Collected data entries:
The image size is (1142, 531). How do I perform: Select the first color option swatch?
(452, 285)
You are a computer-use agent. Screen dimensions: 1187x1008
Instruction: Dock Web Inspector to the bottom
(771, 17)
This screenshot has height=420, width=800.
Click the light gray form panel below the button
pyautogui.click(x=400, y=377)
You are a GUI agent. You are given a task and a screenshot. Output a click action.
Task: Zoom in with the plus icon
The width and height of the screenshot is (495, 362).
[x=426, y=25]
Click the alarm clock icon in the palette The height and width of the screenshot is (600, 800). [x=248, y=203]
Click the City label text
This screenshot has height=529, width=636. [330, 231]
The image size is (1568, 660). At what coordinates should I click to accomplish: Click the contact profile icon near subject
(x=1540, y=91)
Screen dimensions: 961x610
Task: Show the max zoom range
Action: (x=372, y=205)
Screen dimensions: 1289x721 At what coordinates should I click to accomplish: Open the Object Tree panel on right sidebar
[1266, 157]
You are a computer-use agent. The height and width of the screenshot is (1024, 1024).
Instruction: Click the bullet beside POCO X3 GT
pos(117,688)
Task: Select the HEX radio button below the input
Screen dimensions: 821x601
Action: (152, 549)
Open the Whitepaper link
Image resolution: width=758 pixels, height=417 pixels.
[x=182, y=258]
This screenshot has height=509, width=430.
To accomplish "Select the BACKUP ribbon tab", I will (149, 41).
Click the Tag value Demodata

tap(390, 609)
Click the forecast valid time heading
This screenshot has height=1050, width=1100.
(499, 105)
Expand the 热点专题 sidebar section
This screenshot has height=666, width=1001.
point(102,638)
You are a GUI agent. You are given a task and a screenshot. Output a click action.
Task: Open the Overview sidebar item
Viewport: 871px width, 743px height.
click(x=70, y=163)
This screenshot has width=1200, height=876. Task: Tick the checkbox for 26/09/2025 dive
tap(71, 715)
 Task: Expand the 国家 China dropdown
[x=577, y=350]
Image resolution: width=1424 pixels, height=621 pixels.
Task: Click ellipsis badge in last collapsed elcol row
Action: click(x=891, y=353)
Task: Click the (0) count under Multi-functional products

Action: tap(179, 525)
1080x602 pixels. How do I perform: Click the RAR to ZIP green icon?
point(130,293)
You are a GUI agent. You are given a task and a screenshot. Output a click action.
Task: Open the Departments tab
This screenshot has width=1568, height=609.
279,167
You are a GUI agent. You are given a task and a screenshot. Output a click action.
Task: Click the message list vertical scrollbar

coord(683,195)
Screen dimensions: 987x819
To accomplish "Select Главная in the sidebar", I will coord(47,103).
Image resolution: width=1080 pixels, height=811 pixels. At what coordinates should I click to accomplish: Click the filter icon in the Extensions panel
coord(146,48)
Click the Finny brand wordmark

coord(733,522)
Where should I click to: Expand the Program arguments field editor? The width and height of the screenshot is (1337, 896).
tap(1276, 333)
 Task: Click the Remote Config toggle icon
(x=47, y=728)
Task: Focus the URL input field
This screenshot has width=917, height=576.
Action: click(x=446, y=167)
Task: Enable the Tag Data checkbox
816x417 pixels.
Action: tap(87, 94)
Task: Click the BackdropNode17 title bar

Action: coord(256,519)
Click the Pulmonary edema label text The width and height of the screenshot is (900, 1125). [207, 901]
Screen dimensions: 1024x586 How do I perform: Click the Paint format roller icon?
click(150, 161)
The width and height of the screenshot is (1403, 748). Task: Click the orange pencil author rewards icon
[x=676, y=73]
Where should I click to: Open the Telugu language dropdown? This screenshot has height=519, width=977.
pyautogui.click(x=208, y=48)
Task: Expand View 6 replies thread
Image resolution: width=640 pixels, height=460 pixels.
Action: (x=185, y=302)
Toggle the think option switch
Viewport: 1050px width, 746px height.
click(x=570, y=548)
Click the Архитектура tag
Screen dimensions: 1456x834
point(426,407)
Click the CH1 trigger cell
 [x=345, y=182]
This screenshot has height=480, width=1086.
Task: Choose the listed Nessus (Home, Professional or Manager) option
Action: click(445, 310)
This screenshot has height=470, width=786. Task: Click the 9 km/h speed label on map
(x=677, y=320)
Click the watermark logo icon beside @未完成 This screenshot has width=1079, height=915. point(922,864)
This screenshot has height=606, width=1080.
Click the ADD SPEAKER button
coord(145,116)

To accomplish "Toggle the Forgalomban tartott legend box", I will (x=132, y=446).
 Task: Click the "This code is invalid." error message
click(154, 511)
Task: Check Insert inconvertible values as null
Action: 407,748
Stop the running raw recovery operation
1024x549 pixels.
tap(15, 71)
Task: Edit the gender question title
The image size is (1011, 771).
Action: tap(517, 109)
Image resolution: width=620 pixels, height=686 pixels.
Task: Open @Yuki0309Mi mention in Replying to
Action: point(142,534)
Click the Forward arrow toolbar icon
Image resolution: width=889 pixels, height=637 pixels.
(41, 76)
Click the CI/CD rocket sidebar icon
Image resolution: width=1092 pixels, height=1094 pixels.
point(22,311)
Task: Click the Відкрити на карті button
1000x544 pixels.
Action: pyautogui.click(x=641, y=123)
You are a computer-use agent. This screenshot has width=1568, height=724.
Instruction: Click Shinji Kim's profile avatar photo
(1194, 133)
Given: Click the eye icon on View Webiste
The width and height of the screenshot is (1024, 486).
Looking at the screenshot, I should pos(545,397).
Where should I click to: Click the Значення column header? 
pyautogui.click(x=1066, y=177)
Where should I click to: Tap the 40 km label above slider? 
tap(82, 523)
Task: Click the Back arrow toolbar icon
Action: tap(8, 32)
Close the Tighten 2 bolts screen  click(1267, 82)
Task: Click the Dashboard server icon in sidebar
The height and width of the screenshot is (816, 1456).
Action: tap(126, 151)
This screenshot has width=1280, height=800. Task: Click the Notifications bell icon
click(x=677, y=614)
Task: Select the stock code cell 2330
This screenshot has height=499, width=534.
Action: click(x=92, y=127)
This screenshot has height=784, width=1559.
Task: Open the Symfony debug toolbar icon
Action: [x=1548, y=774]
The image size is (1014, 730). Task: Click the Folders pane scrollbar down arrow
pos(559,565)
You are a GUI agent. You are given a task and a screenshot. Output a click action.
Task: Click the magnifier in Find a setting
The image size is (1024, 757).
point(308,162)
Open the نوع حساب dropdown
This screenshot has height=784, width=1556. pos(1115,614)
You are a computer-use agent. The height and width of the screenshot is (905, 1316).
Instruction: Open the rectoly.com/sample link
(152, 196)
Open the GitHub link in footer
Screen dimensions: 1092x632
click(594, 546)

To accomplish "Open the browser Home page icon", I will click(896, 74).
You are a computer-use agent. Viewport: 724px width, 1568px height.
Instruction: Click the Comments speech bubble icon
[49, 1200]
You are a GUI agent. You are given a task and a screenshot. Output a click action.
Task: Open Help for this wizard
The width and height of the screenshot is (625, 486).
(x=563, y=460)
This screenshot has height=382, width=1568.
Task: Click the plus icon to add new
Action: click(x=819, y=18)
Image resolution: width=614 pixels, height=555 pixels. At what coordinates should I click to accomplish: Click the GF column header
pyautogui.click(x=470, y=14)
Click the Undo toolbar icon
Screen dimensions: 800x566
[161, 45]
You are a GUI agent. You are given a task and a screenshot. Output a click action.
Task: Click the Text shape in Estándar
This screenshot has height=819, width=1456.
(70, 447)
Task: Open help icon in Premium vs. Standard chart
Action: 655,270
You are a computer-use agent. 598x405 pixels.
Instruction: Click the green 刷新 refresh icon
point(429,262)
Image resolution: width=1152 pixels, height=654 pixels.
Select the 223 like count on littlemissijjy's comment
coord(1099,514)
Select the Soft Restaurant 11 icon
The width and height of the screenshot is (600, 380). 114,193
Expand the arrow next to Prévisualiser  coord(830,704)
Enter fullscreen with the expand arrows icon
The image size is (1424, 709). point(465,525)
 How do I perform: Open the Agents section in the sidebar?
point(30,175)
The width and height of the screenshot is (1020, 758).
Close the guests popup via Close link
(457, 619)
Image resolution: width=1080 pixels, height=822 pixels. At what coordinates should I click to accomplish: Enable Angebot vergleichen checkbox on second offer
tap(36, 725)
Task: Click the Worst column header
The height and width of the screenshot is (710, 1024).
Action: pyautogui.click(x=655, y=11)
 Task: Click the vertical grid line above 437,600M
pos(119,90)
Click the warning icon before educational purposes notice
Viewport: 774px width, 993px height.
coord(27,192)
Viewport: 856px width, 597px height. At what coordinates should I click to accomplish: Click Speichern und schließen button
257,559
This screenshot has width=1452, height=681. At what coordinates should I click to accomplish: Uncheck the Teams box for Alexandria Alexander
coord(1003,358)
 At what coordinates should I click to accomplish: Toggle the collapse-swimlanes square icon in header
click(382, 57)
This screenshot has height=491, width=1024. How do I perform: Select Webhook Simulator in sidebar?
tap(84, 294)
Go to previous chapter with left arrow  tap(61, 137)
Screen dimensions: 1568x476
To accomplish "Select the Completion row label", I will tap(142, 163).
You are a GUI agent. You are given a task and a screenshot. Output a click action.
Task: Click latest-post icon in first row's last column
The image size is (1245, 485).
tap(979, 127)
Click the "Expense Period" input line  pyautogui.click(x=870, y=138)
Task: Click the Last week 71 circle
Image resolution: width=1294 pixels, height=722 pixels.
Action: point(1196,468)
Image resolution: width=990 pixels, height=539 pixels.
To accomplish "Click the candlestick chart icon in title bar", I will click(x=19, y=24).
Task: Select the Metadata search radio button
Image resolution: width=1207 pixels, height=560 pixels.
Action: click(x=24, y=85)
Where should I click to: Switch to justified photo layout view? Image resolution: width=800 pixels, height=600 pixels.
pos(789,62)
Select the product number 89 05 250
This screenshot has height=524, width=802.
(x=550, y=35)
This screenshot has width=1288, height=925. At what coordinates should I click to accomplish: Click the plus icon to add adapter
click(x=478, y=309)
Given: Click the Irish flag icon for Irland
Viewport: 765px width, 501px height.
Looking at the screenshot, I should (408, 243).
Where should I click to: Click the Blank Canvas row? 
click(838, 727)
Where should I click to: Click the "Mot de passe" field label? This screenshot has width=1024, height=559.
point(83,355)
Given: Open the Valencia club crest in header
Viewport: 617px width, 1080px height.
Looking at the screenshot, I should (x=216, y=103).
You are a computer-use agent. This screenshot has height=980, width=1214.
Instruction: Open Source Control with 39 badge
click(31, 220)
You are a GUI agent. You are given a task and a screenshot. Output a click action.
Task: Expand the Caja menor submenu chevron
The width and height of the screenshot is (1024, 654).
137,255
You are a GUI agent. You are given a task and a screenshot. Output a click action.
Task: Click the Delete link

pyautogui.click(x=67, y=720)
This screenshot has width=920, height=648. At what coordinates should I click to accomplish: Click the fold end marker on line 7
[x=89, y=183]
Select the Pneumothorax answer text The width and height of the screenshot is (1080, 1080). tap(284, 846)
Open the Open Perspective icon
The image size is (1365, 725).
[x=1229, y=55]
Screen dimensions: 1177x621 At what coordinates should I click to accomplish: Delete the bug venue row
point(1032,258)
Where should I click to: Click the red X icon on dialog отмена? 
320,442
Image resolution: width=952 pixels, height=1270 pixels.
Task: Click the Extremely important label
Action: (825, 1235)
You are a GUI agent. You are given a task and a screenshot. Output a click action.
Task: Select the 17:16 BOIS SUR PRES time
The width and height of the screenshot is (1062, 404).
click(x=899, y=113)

→ **WHAT IS REQUIRED**: Quote the data above from the line containing "You are a computer-use agent. Viewport: 724px" to the line containing "Task: Open Help for this wizard", inclusive, and stop.

→ **OUTPUT FOR THIS EXERCISE**:
You are a computer-use agent. Viewport: 724px width, 1568px height.
Instruction: Click the Comments speech bubble icon
[49, 1200]
You are a GUI agent. You are given a task and a screenshot. Output a click action.
Task: Open Help for this wizard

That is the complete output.